EXCERPTED DATA |
* Begin *
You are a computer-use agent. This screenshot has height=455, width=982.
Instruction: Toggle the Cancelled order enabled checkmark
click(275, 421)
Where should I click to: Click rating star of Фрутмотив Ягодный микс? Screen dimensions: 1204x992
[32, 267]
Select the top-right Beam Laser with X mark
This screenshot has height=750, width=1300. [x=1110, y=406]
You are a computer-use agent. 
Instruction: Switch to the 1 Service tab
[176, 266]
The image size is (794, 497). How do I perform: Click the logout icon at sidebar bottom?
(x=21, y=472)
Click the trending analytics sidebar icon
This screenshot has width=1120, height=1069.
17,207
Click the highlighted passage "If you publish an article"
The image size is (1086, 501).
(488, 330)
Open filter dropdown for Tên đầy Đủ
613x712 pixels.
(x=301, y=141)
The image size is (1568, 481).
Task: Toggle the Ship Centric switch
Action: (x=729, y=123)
* End *
WHAT THE TASK ASKS |
Can you rewrite the lines above, replacing "computer-use agent" with "screen navigation assistant" and leaving everything else unchanged?

FULL OUTPUT |
You are a screen navigation assistant. This screenshot has height=455, width=982.
Instruction: Toggle the Cancelled order enabled checkmark
click(275, 421)
Where should I click to: Click rating star of Фрутмотив Ягодный микс? Screen dimensions: 1204x992
[32, 267]
Select the top-right Beam Laser with X mark
This screenshot has height=750, width=1300. [x=1110, y=406]
You are a screen navigation assistant. 
Instruction: Switch to the 1 Service tab
[176, 266]
The image size is (794, 497). How do I perform: Click the logout icon at sidebar bottom?
(x=21, y=472)
Click the trending analytics sidebar icon
This screenshot has width=1120, height=1069.
17,207
Click the highlighted passage "If you publish an article"
The image size is (1086, 501).
(488, 330)
Open filter dropdown for Tên đầy Đủ
613x712 pixels.
(x=301, y=141)
The image size is (1568, 481).
Task: Toggle the Ship Centric switch
Action: (x=729, y=123)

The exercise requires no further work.